_DATA FOR ANALYSIS_:
-------------------------
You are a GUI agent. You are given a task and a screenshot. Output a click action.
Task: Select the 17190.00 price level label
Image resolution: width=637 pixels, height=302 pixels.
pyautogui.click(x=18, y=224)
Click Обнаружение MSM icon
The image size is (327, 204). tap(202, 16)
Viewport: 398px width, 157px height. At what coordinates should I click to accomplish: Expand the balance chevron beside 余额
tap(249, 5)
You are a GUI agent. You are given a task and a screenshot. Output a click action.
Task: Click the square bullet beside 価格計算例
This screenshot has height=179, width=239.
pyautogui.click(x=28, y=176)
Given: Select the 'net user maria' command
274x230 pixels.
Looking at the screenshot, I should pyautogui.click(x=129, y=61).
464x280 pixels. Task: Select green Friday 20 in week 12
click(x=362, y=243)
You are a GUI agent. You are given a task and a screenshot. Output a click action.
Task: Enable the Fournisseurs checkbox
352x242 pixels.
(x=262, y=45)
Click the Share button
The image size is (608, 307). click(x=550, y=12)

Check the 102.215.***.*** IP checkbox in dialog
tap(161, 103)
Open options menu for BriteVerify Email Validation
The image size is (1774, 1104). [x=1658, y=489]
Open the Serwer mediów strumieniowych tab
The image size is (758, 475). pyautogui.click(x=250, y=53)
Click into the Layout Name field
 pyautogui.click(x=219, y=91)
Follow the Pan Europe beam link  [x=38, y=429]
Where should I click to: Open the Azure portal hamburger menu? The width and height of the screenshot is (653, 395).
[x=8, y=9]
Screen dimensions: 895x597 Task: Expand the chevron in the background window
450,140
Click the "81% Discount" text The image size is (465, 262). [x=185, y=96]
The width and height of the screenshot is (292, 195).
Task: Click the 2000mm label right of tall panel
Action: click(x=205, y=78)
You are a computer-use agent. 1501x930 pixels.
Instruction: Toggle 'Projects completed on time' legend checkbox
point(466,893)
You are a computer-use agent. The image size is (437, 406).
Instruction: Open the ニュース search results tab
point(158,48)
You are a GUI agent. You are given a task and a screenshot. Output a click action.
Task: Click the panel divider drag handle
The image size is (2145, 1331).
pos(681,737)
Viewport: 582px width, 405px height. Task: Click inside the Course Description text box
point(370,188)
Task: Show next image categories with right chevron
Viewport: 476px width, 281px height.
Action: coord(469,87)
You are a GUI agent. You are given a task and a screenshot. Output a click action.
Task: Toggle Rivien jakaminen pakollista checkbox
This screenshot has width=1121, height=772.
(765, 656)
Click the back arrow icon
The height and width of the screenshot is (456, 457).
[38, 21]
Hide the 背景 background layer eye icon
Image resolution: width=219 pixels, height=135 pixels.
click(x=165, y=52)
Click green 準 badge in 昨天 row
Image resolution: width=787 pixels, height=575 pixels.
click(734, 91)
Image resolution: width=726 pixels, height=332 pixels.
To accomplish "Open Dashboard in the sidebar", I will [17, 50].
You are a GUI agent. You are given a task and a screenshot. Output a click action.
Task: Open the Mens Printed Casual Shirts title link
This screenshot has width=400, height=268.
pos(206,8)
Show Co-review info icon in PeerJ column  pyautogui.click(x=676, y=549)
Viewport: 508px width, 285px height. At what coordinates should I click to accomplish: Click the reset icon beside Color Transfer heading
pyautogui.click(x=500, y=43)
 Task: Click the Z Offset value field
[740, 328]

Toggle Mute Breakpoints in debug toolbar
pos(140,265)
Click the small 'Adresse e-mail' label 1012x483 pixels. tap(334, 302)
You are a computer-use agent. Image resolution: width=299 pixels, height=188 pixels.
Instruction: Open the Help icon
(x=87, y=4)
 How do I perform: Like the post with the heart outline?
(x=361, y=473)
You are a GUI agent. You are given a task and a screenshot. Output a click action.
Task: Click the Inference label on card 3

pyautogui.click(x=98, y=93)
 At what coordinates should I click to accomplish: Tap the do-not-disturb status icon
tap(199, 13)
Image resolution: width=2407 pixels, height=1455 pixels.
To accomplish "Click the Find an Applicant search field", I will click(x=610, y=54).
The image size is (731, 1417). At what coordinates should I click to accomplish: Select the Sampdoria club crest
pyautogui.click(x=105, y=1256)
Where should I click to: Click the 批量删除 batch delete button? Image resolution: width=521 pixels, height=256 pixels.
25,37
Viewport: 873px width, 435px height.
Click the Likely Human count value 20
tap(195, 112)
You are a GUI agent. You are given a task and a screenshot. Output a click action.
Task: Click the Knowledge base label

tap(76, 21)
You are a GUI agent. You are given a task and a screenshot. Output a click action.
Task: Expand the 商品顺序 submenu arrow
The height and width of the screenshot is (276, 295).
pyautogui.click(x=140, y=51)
-------------------------
_WHAT NEEDS TO BE DONE_:
What is the number of lines above that contain "will"? Answer with that number only.

_RESULT OF THE TASK_:
2